Heute Morgen dauert alles ein wenig länger als sonst. Es war ein langer und intensiver Tag gestern, und dann bin ich auch noch spät zu Bett, weil ich unbedingt noch meine Wäsche waschen musste. Die ruhige, ländliche Atmosphäre tut das ihre noch dazu, und so bin ich eben ein bisschen verlangsamt heute Morgen.
Dann fällt mir wieder ein, dass ich unruhig geschlafen habe.
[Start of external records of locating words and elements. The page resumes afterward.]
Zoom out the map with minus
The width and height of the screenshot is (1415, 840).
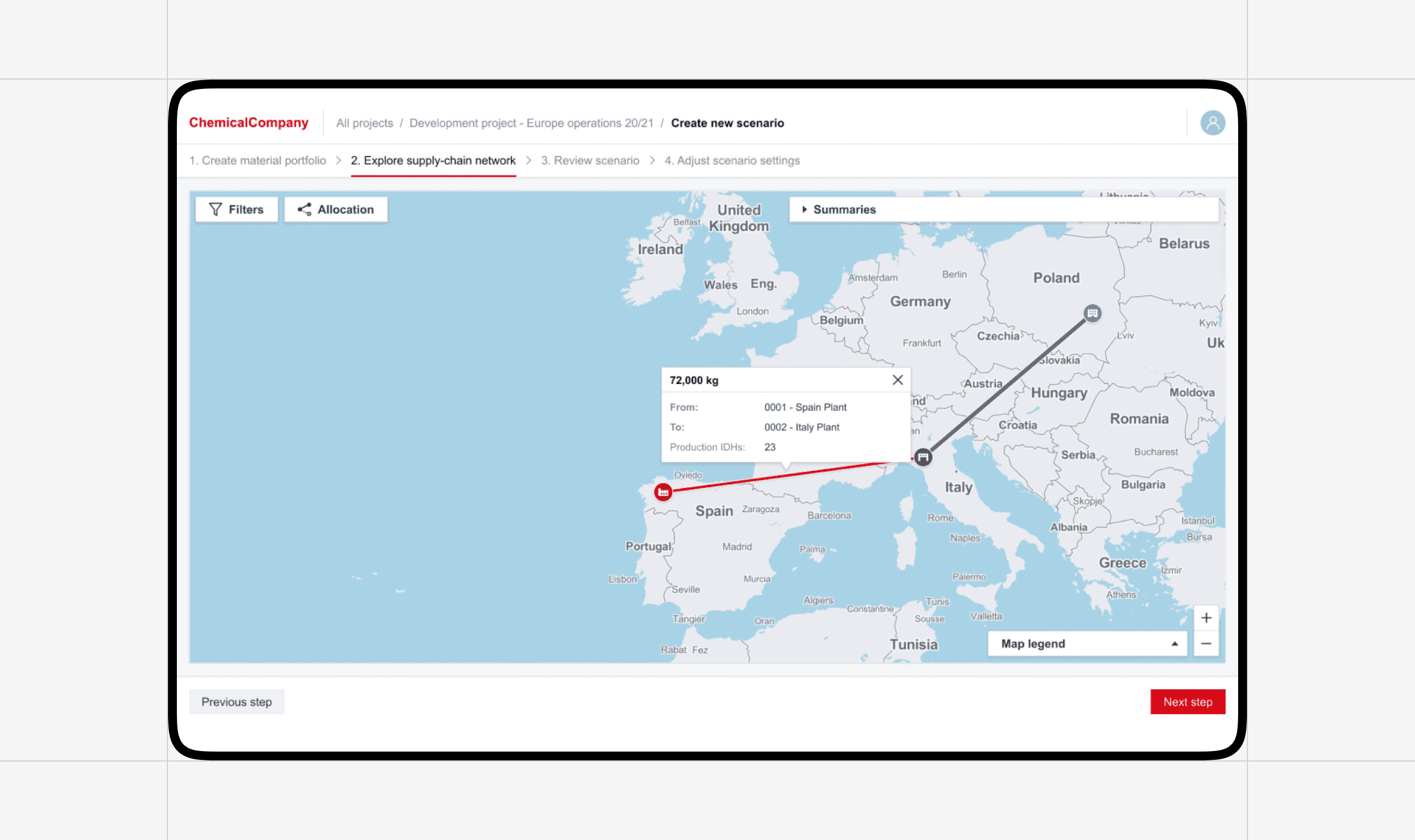(x=1206, y=644)
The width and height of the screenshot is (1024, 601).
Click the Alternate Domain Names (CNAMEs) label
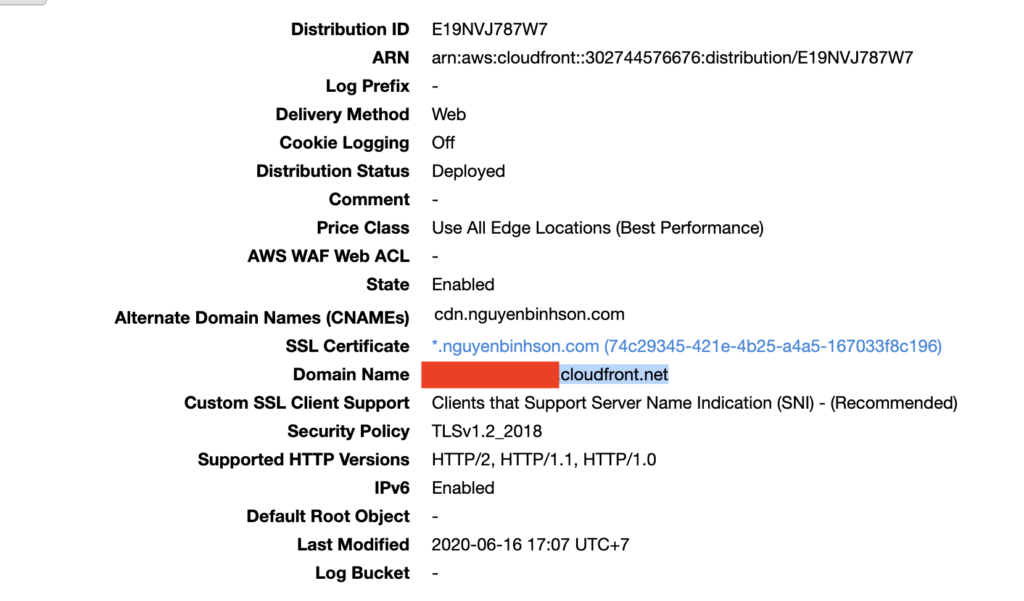(x=262, y=318)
In einer Ebene zwischen Traum und Erinnerung ist eine alte Geschichte in meinem Kopf Karussell gefahren, und ich muss mich heute Morgen mit einigem Aufwand wieder in einen richtig wachen Zustand kämpfen. Vielleicht habe ich im Death Valley gestern auch etwas zu viel Sonne abgekriegt.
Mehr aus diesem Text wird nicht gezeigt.